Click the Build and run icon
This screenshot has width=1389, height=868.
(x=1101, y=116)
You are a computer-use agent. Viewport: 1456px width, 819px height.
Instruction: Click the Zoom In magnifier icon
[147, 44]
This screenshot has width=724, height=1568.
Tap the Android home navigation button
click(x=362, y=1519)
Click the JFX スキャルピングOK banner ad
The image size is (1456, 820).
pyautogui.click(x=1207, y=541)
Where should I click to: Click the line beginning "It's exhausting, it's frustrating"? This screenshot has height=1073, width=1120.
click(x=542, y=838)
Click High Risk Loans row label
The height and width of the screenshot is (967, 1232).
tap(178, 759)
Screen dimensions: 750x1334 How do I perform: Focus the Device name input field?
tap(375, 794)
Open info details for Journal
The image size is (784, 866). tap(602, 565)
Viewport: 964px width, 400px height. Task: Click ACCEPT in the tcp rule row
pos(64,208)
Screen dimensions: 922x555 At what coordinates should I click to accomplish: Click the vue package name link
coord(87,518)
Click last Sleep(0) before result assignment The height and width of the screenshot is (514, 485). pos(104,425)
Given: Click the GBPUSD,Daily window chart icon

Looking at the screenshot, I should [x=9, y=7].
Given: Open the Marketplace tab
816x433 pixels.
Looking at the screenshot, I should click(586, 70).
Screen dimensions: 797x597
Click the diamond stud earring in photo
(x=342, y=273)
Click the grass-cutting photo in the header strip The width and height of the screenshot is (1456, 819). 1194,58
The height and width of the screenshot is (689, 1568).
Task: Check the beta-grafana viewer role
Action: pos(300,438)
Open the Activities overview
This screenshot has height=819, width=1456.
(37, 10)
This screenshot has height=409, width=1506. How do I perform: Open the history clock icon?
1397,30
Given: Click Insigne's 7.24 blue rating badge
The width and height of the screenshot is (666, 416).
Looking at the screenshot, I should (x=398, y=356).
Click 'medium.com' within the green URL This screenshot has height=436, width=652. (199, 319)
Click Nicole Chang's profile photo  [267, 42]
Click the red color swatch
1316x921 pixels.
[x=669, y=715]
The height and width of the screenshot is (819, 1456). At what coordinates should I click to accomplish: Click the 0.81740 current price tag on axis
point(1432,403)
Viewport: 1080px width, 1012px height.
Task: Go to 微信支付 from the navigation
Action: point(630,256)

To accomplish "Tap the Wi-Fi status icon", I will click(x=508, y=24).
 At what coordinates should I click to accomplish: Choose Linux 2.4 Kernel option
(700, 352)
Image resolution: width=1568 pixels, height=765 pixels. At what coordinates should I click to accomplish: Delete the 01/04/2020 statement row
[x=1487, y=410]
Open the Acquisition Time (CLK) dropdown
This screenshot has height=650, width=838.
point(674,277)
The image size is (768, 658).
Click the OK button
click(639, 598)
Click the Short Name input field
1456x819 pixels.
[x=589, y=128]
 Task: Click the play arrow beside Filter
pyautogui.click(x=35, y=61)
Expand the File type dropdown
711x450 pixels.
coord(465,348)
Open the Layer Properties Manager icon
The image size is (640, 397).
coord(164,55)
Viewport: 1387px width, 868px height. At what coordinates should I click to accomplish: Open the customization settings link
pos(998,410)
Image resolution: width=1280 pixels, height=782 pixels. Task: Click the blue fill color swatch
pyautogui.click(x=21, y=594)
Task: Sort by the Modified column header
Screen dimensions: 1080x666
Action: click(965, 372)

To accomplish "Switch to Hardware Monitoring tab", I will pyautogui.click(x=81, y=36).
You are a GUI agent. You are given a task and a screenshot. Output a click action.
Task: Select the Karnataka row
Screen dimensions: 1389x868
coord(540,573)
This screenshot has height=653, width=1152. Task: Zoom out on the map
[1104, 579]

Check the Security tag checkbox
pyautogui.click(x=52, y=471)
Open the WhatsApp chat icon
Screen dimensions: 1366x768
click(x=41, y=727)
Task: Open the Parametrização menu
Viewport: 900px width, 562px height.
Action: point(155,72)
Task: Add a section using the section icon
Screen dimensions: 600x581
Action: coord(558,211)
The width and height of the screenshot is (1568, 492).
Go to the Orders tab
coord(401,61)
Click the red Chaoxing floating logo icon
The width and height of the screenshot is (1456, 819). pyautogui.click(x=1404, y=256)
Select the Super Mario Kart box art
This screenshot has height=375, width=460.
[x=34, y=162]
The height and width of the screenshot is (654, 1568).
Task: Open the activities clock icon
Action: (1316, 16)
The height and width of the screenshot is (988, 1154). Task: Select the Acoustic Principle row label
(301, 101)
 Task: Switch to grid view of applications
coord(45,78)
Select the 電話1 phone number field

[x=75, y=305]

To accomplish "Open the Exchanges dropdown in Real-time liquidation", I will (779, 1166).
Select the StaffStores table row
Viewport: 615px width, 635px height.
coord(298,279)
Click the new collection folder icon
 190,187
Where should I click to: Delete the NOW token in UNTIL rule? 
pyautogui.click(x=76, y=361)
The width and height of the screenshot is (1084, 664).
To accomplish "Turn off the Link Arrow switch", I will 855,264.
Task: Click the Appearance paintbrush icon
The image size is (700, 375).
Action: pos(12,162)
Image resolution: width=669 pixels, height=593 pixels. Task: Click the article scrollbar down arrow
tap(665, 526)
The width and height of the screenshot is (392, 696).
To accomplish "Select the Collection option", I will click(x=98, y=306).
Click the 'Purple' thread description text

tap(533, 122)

=====

* [GOAL OF THE EXERCISE]:
Offset every coordinate in the answers by 54, and write out again the lines starting at the one containing "Click the new collection folder icon" and ending at the one containing "pyautogui.click(x=76, y=361)", requests included.

* [SOLVED PROBLEM]:
Click the new collection folder icon
 244,241
Where should I click to: Delete the NOW token in UNTIL rule? 
pyautogui.click(x=130, y=415)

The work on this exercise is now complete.